Please don't tell me you're going to train like a beast and then not eat after training. Training hard and eating clean go hand-in-hand. You're actually better off not to exercise if you're not going to even eat after training. And yes, I know saying this is bad for business but I vouch it isn't. My business field is health and fitness, it's coaching people in boxing, weight training and clean eating, it's in helping them become healthier and stronger. My business has never been in scamming money from people or selling something that I myself don't practice or believe in. Starvation has never been an answer for anything as far as I am concerned. Food is not the problem, people's misconceptions of if are. You wouldn't expect to run your car on no fuel so why do you expect your body to work with none?! But a body isn't a car, you say. That's true so why do you treat your car better than your car? Keep your car fueled and it's works. Keep your body fuelled and it'll work great too. Food is fuel.

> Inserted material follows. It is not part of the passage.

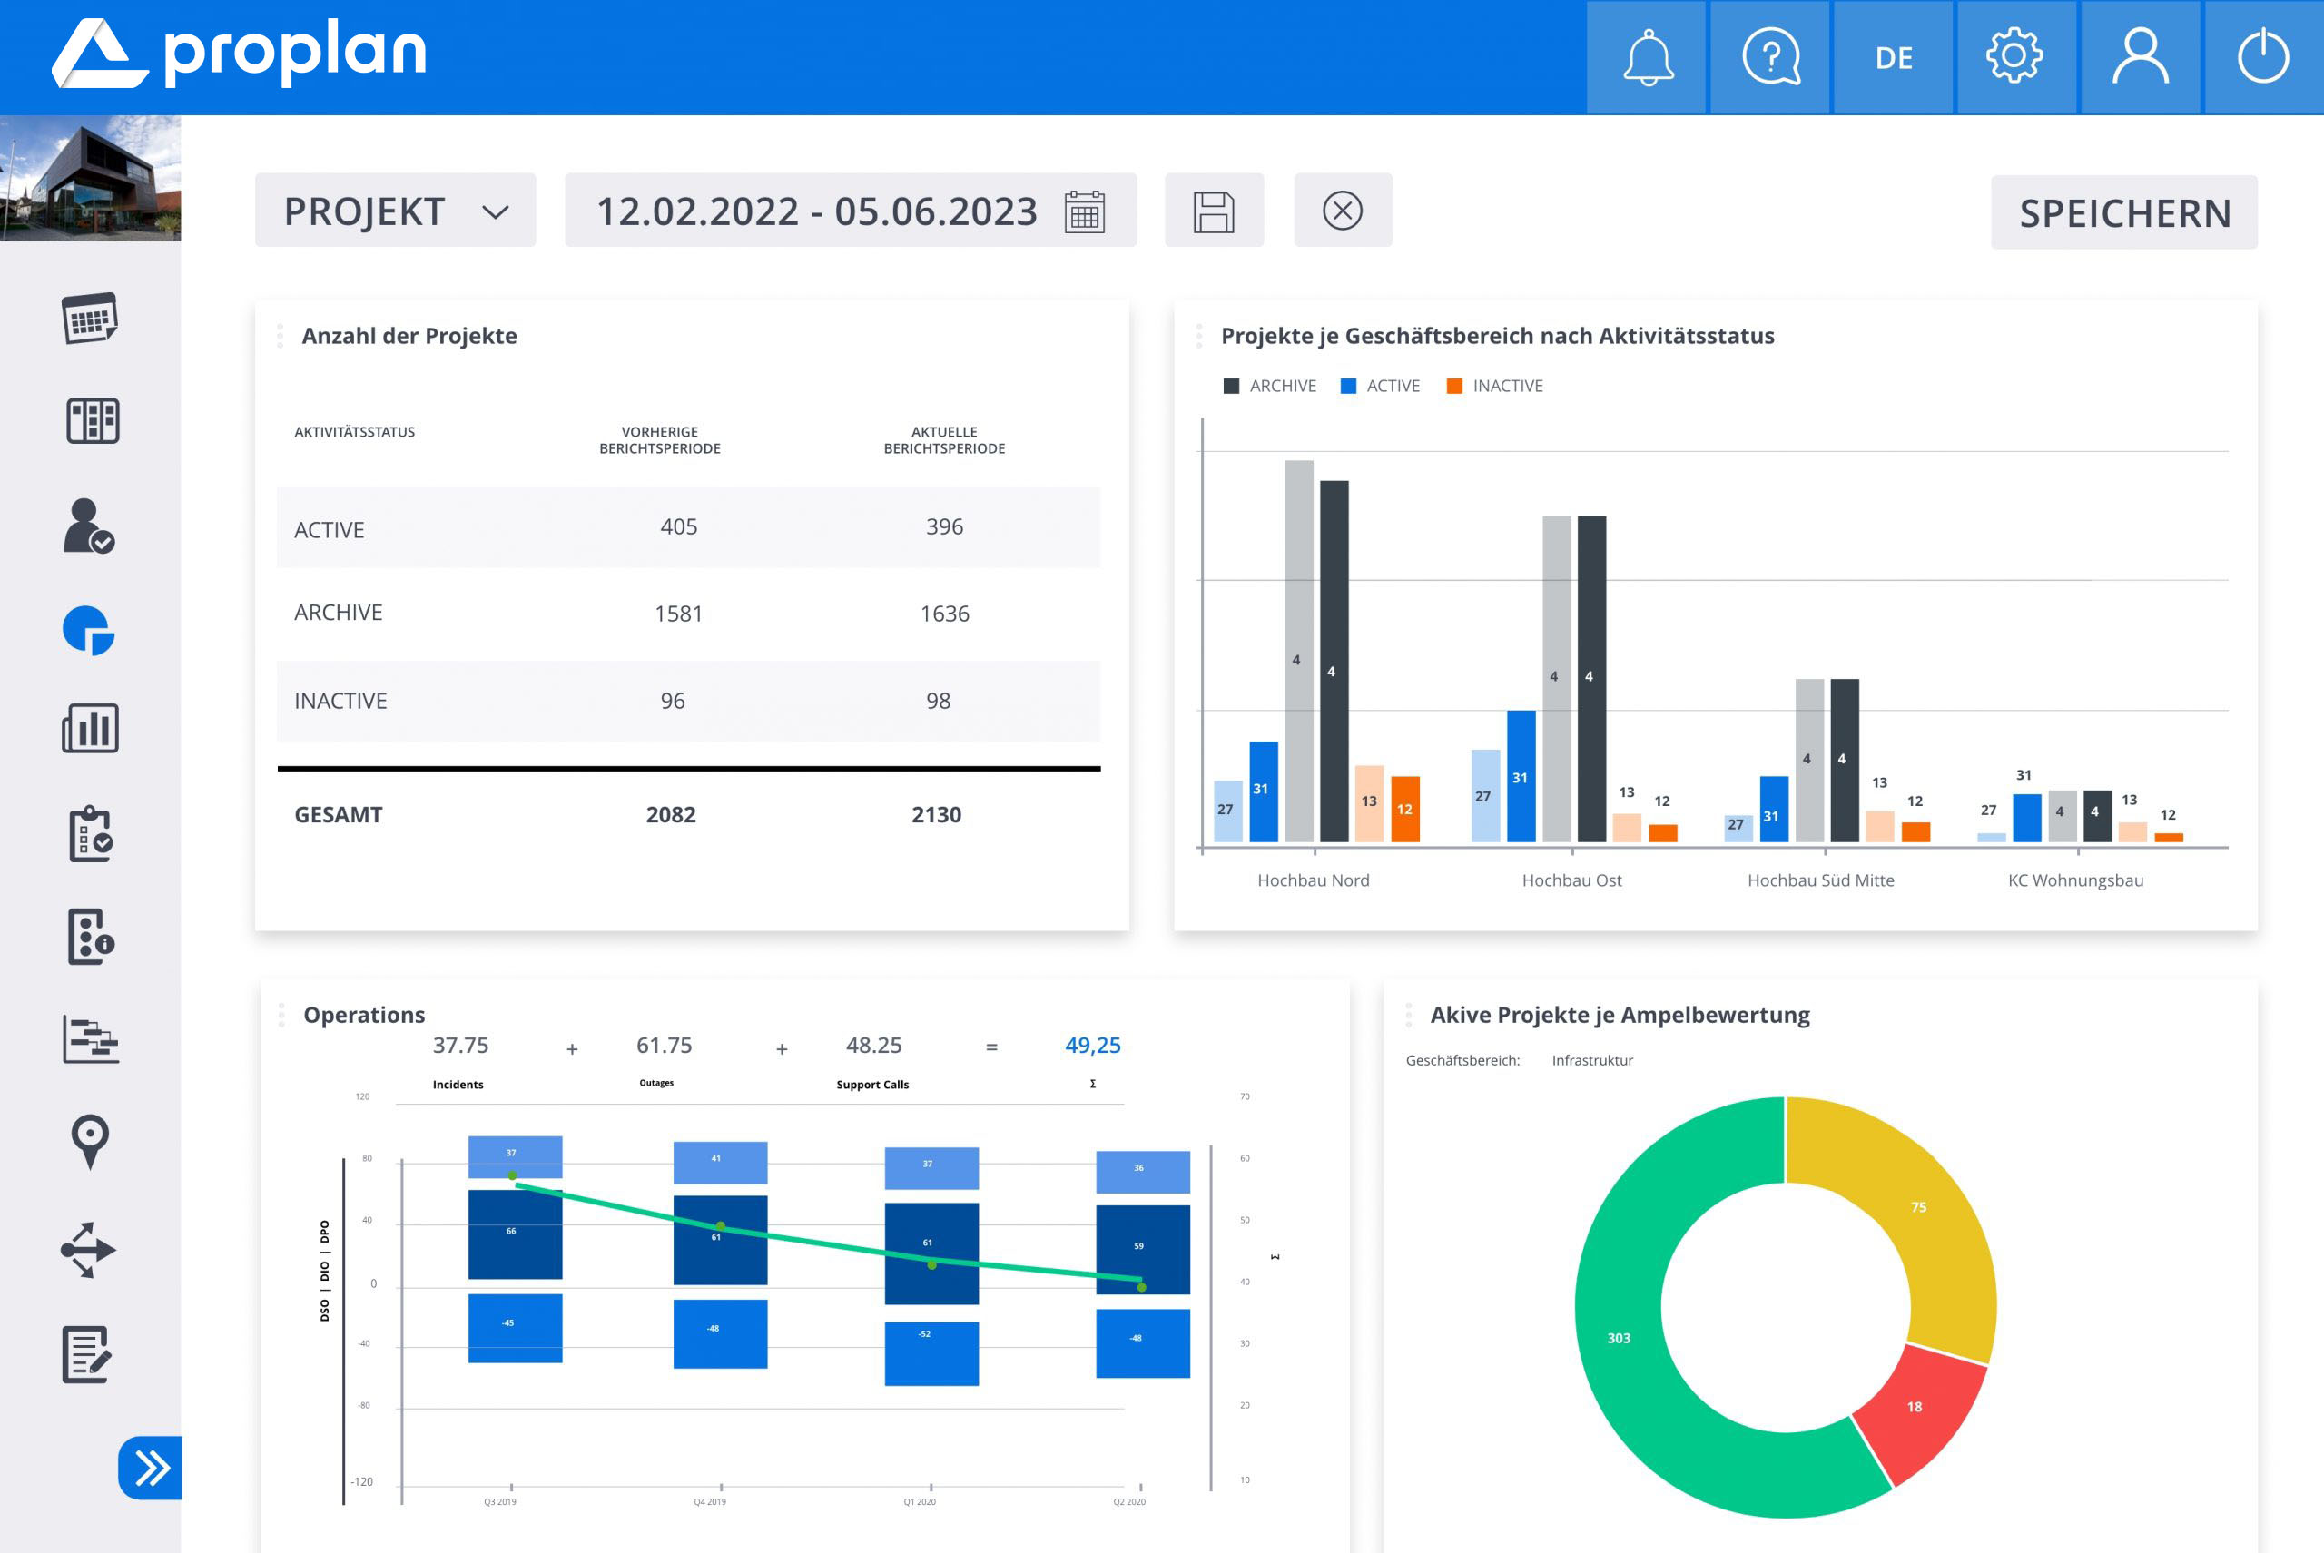Viewport: 2324px width, 1553px height.
Task: Open the DE language selector
Action: tap(1893, 57)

Please take out all your "buts", "ifs" and "can'ts" because all it tells me is that you really don't want it bad enough. Excuses are for those who don't want it and don't deserve it. Don't complain about the results you don't have for the work you didn't do. I know it's hard and I know it's going to stay hard but it does get easier. The challenge is what makes it so great though because if it were so easy to get a healthy body and be all fit then everyone would have that so-called "perfect body". Nothing worth it comes without a fight but I'll always be the biggest cheerleader for anyone who is willing to give an honest attempt. And even if you fail in your attempt, it's not a fail unless you refuse to get back up. The other week a Hulkie took a whiteboard marker and wrote on one of the mirrors "Fall 7, get up 8" and I thought that was great because even when you fall you learn. You learn what not to do next time but you get up and start your "next time".

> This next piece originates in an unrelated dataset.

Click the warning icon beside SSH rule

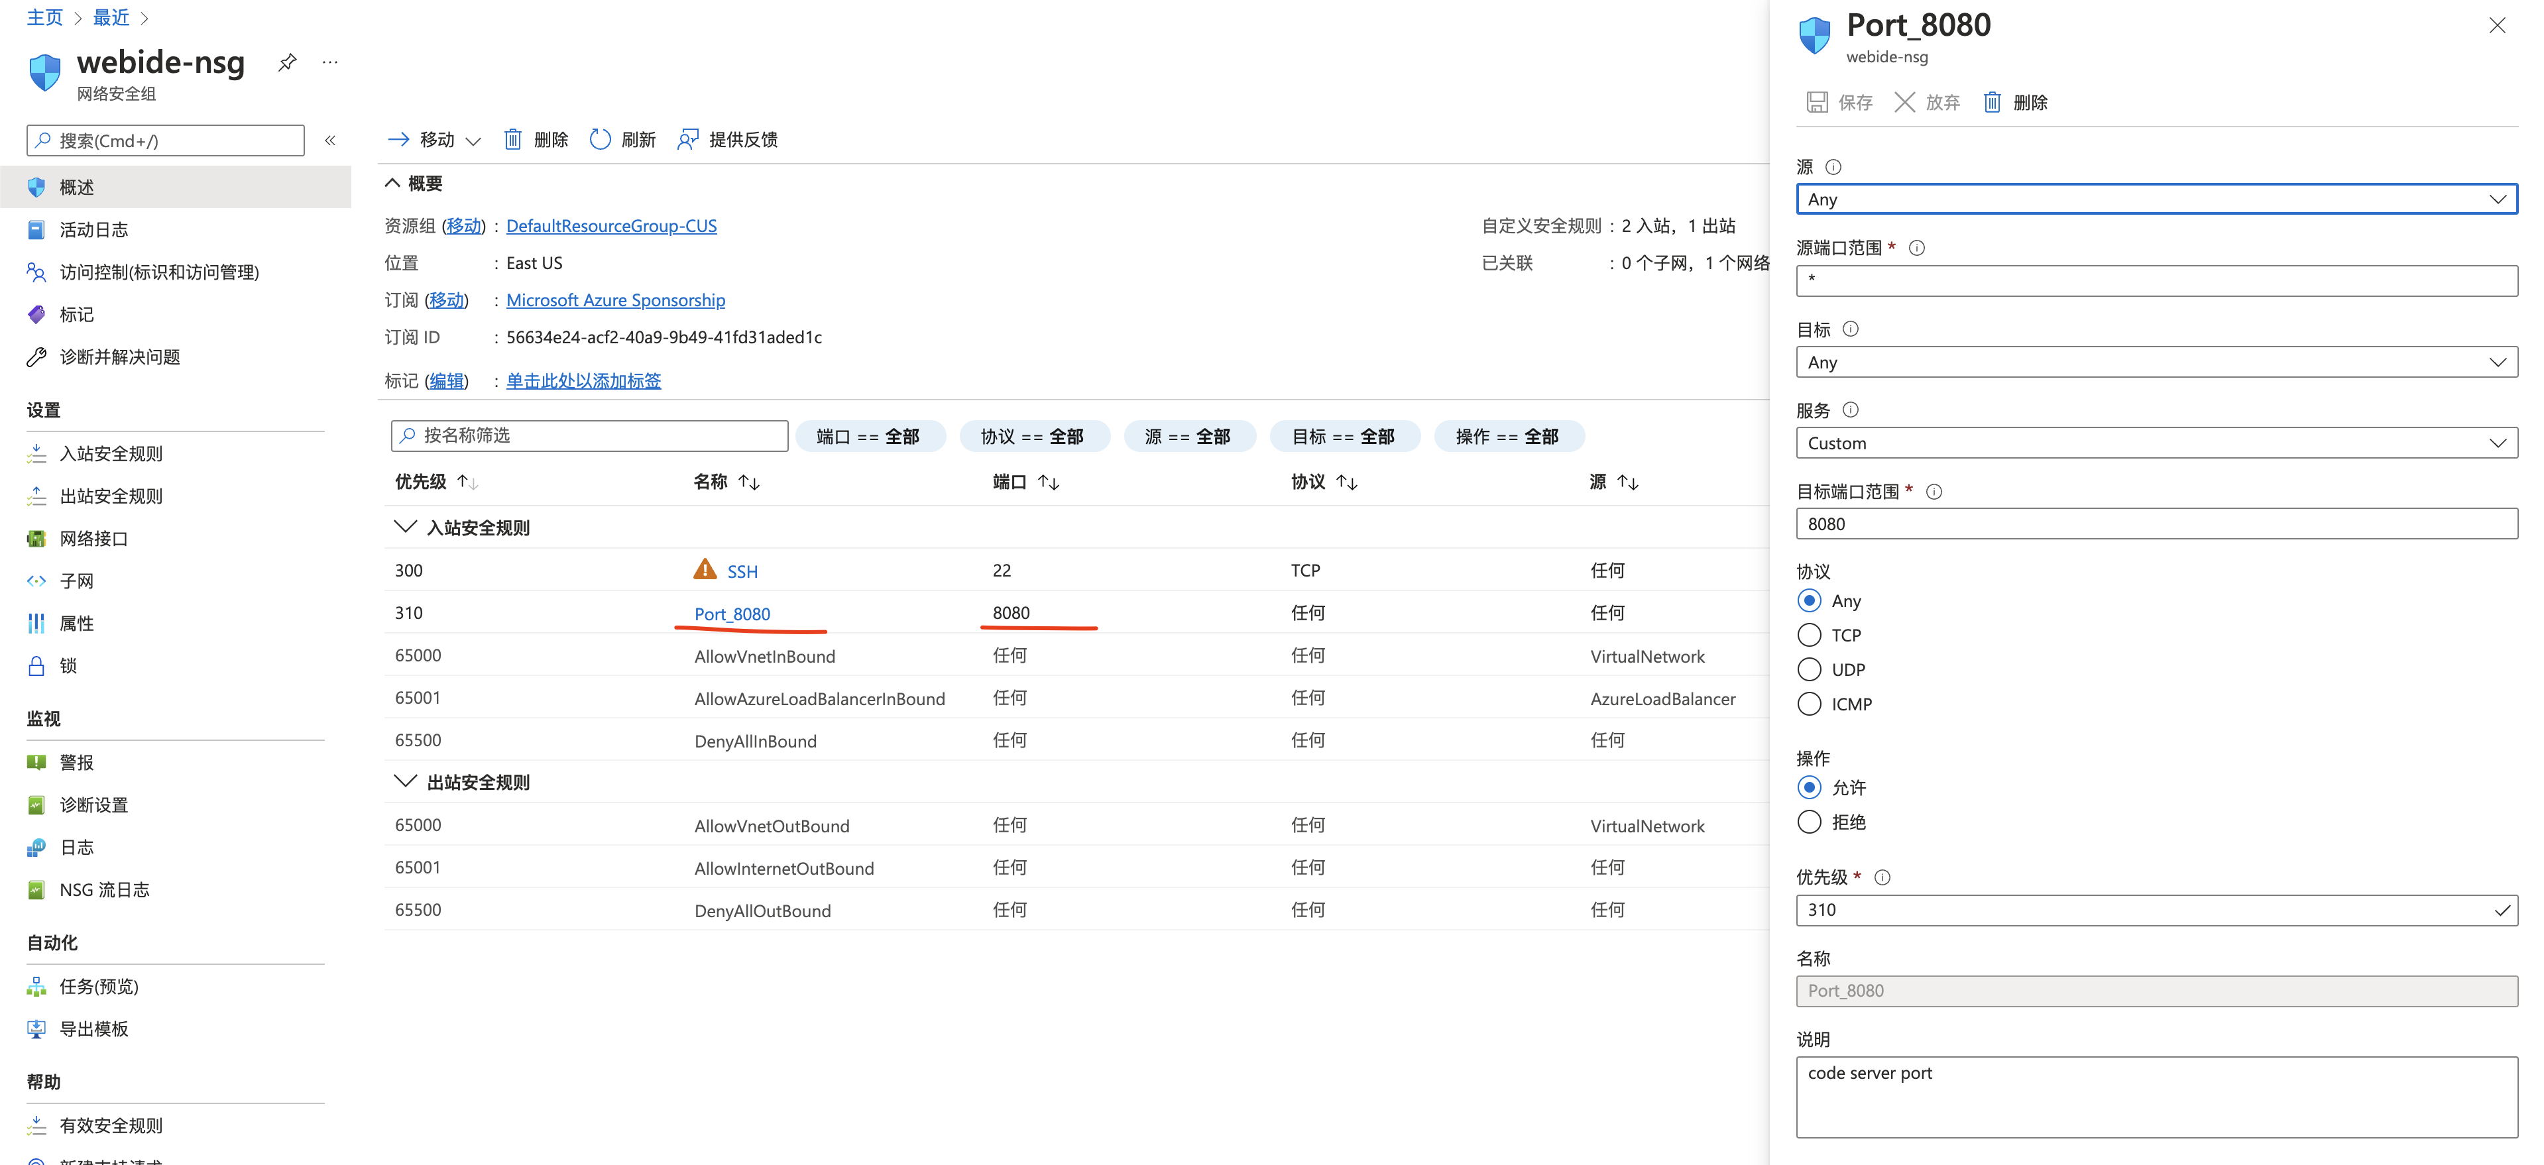704,570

I by no means have anything even remotely close to a perfect body nor do I think there is even such a thing, but I know everyday I am consciously working on mine. Where I want to take my body and where it currently is are two different places but everyday I am trying. I can't complain if I don't work on it and even then when I do, I often have to remind myself that I am still very much a work in process and that I am better than yesterday. Sure I have my bad days, I am no more immune to them than the next person, but I consciously pick myself up, dust myself off and work on my rebound. I am constantly refocusing myself, rechecking my goals, and tweeking my clean eating. And I see many of our members doing this too, coming into training, committing to workout hard, and then picking my brain about what to eat after or packing a post training meal. I think that's awesome. I know many of what they say, their misconceptions with food and training, seem to be on repeat and I know I really can't blame them for that. They just don't know and that's my job, to help them know. They're changing, both with what they think about food and with their bodies, and I have nothing but respect and props to them for that and for their attempts. And though I think that yes, I am hard on some of them for the lack of cleaning eating or whatnot, I am only hard because I do want them to succeed. Sometimes I think I want it more for them than they do. I too get nervous when members have their monthly weigh-ins and you can best believe that when members succeed and pull body-changing numbers on their weigh-in that they are bragged about, not only amongst Snickers and I but also with our sponsors and often other members too.